Man's Sash (Tor), late 19th–early 20th century
Pohnpei, Caroline Islands
Banana fiber, trade yarn; L. 72 7/8 in. (185.1 cm)
Purchase, The Caroline R. Newhouse Foundation, Inc. Gift, 1982 (1982.351)
Said to have been given to humanity by divine beings, the art of loom weaving is highly developed among the women of the Caroline Islands, who employ a simple backstrap loom to create textiles of consummate aesthetic sophistication. The loom initially was introduced to the islands from the great weaving center of the Pacific, Island Southeast Asia, probably by Carolinian voyagers, who, in their far-ranging ocean journeys, reached the islands of eastern Indonesia. Among the most complex and colorful of Carolinian weavings are the large men's sashes formerly produced on the islands of Pohnpei and Kosrae in the eastern Caroline Islands.

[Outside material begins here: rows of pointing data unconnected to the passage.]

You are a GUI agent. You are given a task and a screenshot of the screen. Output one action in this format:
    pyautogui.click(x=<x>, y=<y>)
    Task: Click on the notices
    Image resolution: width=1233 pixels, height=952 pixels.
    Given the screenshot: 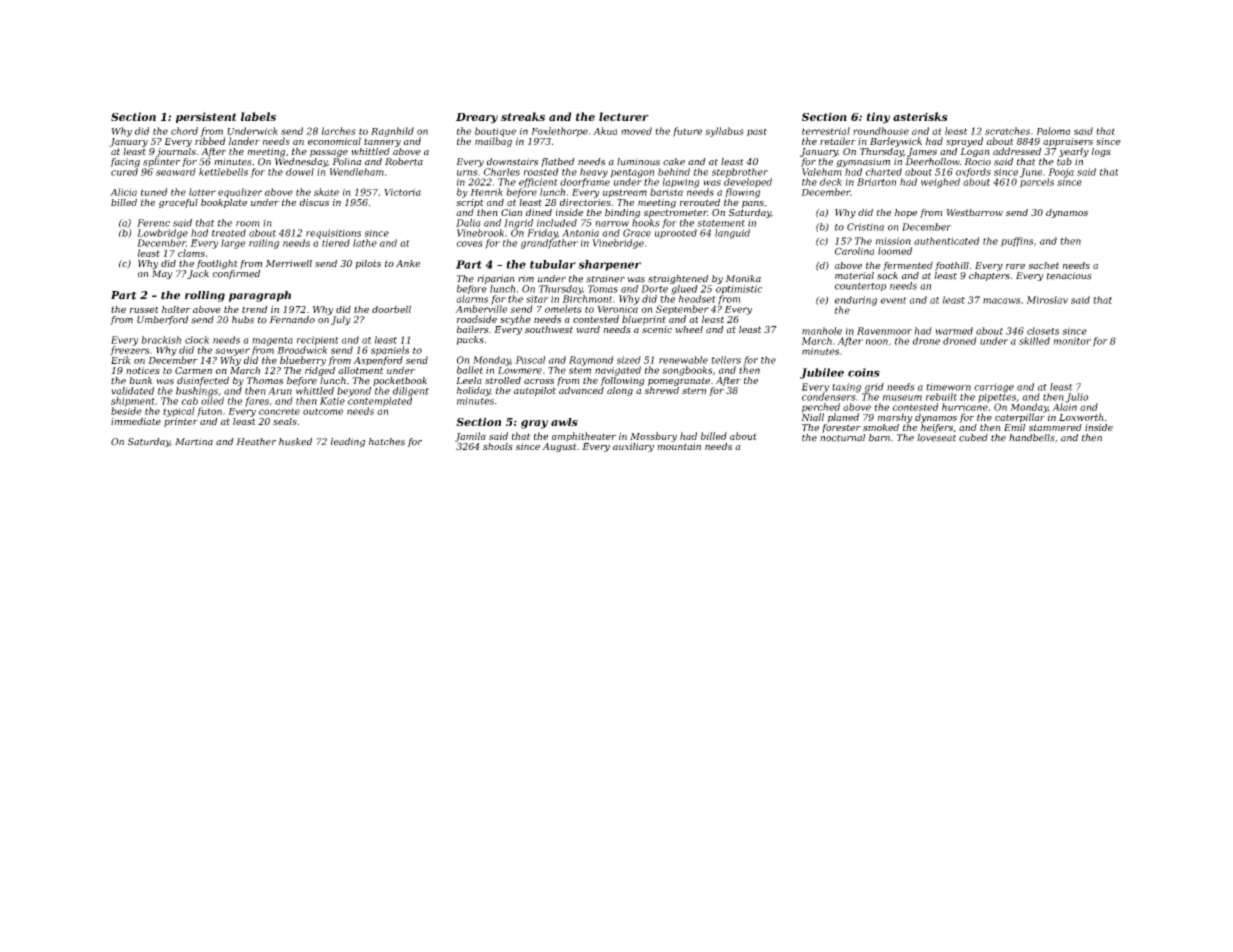 What is the action you would take?
    pyautogui.click(x=143, y=370)
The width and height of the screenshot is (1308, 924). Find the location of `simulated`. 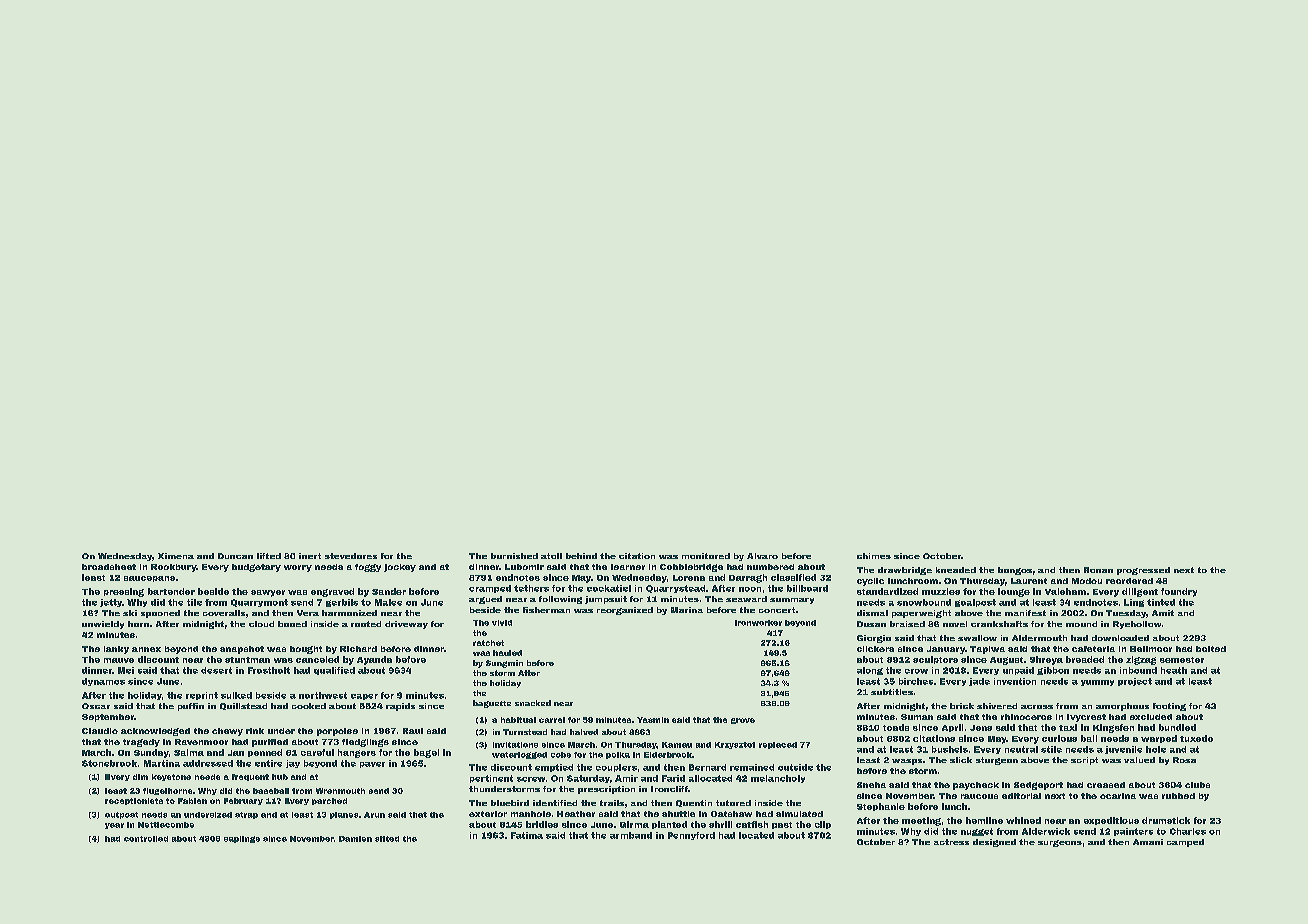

The present work is from Pohnpei, where the sashes were known as tor. Reserved exclusively for high-ranking men, tor were ceremonial regalia, worn as belts over grass skirts during dances and feasts. The sashes were woven from fiber obtained from the tough, stringy trunks of banana trees, either left in its natural light tan color or tinted red, black, or light purple with vegetable or mineral dyes. Adorned with intricate geometric motifs, the ornamentation of the sashes varied greatly and the right to use some patterns and colors belonged exclusively to particular families. In the late nineteenth and early twentieth century, weavers frequently, as here, embellished the indigenous banana fiber by interweaving it with red yarn obtained from European traders.